» **WHAT NEEDS TO BE DONE**: Reproduce the listing below verbatim, every line of it, with no changes.
------------------------------
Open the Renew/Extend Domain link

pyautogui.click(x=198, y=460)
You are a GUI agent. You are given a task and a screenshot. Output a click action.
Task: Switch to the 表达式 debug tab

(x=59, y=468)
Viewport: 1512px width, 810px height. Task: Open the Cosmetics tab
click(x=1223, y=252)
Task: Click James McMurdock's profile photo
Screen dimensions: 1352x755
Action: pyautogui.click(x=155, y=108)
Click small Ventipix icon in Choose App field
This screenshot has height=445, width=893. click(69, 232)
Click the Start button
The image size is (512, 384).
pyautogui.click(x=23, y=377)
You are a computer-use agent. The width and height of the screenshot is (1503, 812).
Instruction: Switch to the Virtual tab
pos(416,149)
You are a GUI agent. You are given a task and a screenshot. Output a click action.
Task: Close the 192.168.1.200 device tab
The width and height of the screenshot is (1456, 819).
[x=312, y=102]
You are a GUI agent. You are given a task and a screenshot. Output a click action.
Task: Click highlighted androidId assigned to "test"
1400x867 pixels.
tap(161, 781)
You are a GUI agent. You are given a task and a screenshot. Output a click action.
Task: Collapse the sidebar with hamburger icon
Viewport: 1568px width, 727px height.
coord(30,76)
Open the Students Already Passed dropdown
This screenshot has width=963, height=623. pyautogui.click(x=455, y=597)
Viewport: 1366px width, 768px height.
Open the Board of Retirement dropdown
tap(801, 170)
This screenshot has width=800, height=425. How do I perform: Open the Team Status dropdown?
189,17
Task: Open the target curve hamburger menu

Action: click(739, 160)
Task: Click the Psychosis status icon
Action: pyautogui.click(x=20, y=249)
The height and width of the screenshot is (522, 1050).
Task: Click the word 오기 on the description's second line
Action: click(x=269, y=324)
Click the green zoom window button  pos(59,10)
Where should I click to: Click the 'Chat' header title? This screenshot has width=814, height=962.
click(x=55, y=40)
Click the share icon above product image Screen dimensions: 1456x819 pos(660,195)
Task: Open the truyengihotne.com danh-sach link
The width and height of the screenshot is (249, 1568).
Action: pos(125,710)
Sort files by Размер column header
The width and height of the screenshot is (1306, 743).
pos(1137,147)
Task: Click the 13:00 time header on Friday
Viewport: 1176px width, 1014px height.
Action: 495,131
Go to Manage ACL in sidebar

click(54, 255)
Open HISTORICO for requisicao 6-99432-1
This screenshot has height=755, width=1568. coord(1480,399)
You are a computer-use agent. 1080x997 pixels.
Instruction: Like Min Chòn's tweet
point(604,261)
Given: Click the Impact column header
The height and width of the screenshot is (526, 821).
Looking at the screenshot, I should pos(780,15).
------------------------------
» **EXERCISE RESPONSE**:
Open the Renew/Extend Domain link

pyautogui.click(x=198, y=460)
You are a GUI agent. You are given a task and a screenshot. Output a click action.
Task: Switch to the 表达式 debug tab

(x=59, y=468)
Viewport: 1512px width, 810px height. Task: Open the Cosmetics tab
click(x=1223, y=252)
Task: Click James McMurdock's profile photo
Screen dimensions: 1352x755
Action: pyautogui.click(x=155, y=108)
Click small Ventipix icon in Choose App field
This screenshot has height=445, width=893. click(69, 232)
Click the Start button
The image size is (512, 384).
pyautogui.click(x=23, y=377)
You are a computer-use agent. The width and height of the screenshot is (1503, 812).
Instruction: Switch to the Virtual tab
pos(416,149)
You are a GUI agent. You are given a task and a screenshot. Output a click action.
Task: Close the 192.168.1.200 device tab
The width and height of the screenshot is (1456, 819).
[x=312, y=102]
You are a GUI agent. You are given a task and a screenshot. Output a click action.
Task: Click highlighted androidId assigned to "test"
1400x867 pixels.
tap(161, 781)
You are a GUI agent. You are given a task and a screenshot. Output a click action.
Task: Collapse the sidebar with hamburger icon
Viewport: 1568px width, 727px height.
coord(30,76)
Open the Students Already Passed dropdown
This screenshot has width=963, height=623. pyautogui.click(x=455, y=597)
Viewport: 1366px width, 768px height.
Open the Board of Retirement dropdown
tap(801, 170)
This screenshot has width=800, height=425. How do I perform: Open the Team Status dropdown?
189,17
Task: Open the target curve hamburger menu

Action: click(739, 160)
Task: Click the Psychosis status icon
Action: pyautogui.click(x=20, y=249)
The height and width of the screenshot is (522, 1050).
Task: Click the word 오기 on the description's second line
Action: click(x=269, y=324)
Click the green zoom window button  pos(59,10)
Where should I click to: Click the 'Chat' header title? This screenshot has width=814, height=962.
click(x=55, y=40)
Click the share icon above product image Screen dimensions: 1456x819 pos(660,195)
Task: Open the truyengihotne.com danh-sach link
The width and height of the screenshot is (249, 1568).
Action: pos(125,710)
Sort files by Размер column header
The width and height of the screenshot is (1306, 743).
pos(1137,147)
Task: Click the 13:00 time header on Friday
Viewport: 1176px width, 1014px height.
Action: 495,131
Go to Manage ACL in sidebar

click(54, 255)
Open HISTORICO for requisicao 6-99432-1
This screenshot has height=755, width=1568. coord(1480,399)
You are a computer-use agent. 1080x997 pixels.
Instruction: Like Min Chòn's tweet
point(604,261)
Given: Click the Impact column header
The height and width of the screenshot is (526, 821).
Looking at the screenshot, I should pos(780,15).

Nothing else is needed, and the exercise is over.